Making Watson understand language is part of a project called the Open Advancement of Question Answering initiative, founded by IBM and Carnegie Mellon University. Accurately understanding human language is one of the keys to naturally interacting with any machine. While voice recognition technolgoy exists today, it is often inaccurate and requires the user to recite specific pre-determined commands in order to get a computer to perform a task.
But imagine if you could simply talk to your computer as if it were another person and it would, in response, do whatever you asked. Rather than opening a Web browser, typing “Google.com” into the address bar, and searching for “lasagna recipe”, and hunting through hundreds of Web pages for the best one, a computer could just be told, “Get me a good recipe for lasagna,” and it could bring you a high-rated recipe without showing you all of the steps in-between. This is one of the boundaries between the mouse/keyboard paradigm of human-computer interaction we know today and the “space age” interaction we so often see in science-fiction films.

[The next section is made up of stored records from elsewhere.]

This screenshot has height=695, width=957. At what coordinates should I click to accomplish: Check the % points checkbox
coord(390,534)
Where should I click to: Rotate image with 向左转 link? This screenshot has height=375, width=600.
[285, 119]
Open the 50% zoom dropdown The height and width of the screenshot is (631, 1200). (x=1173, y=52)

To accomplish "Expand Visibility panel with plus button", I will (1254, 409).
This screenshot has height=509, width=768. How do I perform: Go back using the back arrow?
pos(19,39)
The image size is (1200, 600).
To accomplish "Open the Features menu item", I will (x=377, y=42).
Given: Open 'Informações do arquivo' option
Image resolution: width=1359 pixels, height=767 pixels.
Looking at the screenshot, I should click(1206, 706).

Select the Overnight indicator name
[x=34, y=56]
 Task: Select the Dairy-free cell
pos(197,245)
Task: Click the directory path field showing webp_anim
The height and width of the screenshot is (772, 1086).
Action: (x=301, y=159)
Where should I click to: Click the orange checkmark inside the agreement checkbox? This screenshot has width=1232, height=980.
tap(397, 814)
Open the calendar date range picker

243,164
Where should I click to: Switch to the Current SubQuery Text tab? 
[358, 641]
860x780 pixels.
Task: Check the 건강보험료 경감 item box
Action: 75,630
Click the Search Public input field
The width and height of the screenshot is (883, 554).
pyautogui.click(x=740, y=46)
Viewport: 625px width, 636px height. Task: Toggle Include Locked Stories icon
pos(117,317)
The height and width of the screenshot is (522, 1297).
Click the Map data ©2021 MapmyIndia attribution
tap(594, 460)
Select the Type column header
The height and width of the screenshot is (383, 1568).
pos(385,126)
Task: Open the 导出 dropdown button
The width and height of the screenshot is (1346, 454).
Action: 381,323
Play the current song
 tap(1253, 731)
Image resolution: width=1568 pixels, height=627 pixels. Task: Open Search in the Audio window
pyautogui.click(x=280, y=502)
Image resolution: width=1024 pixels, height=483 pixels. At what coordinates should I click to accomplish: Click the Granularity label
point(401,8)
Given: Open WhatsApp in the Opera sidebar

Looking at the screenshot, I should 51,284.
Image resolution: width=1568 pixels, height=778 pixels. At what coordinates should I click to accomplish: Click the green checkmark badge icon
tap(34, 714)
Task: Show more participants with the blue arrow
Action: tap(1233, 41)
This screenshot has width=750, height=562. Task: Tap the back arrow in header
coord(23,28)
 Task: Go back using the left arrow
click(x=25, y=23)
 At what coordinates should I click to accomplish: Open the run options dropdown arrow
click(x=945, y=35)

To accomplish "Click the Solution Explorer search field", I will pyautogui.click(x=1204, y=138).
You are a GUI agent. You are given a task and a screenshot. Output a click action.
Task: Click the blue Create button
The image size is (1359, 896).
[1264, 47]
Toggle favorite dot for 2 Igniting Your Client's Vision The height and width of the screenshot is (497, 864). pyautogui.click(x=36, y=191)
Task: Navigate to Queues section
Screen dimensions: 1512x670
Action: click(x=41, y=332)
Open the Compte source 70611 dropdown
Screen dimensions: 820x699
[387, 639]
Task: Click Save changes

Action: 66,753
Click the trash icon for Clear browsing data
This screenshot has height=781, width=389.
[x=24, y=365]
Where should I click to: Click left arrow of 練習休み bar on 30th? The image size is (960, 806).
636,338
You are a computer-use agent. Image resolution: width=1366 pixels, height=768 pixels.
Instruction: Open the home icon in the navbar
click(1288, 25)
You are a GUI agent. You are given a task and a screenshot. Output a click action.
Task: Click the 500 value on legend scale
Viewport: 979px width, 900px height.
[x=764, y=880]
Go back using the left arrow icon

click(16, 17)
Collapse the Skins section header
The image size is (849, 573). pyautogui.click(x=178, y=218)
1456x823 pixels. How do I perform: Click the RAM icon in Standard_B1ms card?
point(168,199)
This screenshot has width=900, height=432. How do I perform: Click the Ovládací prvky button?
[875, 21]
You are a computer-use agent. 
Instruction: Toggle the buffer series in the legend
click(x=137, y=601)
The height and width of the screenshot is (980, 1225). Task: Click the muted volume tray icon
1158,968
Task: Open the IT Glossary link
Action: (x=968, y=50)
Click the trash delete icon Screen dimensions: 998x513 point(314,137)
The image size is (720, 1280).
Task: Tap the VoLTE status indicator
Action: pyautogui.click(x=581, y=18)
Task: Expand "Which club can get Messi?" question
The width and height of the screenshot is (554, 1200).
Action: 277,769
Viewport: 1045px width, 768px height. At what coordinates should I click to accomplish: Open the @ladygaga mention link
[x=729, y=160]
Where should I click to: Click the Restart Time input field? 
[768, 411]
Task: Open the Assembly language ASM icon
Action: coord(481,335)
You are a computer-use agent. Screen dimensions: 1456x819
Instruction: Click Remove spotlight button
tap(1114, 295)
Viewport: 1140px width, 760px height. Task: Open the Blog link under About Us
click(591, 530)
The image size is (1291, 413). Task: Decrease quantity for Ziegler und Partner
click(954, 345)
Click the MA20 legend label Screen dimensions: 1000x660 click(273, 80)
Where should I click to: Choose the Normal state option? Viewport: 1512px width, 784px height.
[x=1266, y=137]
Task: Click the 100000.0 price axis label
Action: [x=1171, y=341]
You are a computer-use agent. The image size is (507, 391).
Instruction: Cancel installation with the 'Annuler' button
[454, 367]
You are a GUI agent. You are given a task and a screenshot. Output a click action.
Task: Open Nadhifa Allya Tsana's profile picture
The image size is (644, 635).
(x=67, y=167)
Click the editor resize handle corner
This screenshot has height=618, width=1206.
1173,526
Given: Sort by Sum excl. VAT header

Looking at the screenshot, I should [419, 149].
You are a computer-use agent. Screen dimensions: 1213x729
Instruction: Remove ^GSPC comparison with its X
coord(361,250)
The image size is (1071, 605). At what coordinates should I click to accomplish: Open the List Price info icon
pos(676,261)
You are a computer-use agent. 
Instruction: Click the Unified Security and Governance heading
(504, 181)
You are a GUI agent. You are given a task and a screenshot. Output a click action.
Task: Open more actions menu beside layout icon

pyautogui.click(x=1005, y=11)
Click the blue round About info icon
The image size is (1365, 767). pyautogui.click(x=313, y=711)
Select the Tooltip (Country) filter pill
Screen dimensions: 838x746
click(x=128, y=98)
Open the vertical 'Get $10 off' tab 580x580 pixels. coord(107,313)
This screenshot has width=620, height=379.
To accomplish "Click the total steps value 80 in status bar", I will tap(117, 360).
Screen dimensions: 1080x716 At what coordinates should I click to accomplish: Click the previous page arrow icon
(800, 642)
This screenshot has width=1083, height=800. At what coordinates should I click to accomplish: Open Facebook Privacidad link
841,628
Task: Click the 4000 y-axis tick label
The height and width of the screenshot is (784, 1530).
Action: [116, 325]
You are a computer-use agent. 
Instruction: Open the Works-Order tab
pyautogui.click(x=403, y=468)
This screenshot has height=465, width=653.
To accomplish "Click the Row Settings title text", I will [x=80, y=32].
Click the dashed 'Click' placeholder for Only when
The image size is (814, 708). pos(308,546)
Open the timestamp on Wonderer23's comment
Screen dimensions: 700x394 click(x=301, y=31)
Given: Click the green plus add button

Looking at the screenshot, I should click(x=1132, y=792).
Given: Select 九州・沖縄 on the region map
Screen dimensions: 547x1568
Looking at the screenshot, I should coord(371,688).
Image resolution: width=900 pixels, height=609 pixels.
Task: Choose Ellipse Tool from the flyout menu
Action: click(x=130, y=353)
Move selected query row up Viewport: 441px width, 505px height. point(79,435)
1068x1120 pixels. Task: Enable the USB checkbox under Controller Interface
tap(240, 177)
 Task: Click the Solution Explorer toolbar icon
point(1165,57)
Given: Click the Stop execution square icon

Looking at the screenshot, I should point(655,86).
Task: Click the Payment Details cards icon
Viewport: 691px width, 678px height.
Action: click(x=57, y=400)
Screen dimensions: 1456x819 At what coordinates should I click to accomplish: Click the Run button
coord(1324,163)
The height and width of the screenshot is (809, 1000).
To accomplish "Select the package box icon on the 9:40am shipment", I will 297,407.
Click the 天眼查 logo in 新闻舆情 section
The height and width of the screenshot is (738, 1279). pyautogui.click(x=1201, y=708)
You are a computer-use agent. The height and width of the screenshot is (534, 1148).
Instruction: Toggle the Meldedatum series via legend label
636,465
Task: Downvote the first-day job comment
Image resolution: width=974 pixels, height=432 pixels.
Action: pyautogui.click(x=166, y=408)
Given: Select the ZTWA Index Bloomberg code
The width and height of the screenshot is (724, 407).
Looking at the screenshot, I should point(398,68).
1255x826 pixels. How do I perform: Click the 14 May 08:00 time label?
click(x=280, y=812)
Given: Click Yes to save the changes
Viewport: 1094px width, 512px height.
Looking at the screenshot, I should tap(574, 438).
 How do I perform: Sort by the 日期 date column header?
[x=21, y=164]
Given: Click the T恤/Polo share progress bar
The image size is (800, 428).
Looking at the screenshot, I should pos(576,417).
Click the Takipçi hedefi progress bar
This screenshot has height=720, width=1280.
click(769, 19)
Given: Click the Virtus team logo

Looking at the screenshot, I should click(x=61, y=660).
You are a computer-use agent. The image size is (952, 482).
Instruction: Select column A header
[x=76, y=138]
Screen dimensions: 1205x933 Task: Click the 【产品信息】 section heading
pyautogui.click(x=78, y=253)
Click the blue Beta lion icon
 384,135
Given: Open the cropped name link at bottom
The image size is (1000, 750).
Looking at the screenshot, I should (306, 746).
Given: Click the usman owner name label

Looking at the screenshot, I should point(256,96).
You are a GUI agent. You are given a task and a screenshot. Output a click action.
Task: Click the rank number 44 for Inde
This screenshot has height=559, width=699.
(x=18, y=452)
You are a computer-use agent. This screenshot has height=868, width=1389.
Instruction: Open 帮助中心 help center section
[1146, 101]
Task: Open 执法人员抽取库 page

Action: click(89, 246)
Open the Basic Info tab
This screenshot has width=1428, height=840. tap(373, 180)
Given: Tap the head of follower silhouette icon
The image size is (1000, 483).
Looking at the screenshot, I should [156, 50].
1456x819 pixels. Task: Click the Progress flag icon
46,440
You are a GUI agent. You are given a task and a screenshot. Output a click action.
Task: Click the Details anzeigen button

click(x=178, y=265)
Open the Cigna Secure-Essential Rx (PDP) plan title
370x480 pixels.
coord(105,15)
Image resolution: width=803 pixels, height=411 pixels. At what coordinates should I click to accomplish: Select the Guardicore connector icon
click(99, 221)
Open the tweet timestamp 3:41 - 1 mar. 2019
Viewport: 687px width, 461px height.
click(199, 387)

Unfortunately, it is not known if the battle between humans and machines on the Jeopardy set will be aired, or even taped. My guess is that if the computer performs poorly, we won’t see much more on the subject until it is improved. But if Watson rises to the challenge and looks like it could beat Ken Jennings’ records, I sense a whole new series of “Are You Smarter than a Supercomputer?” reality shows to come.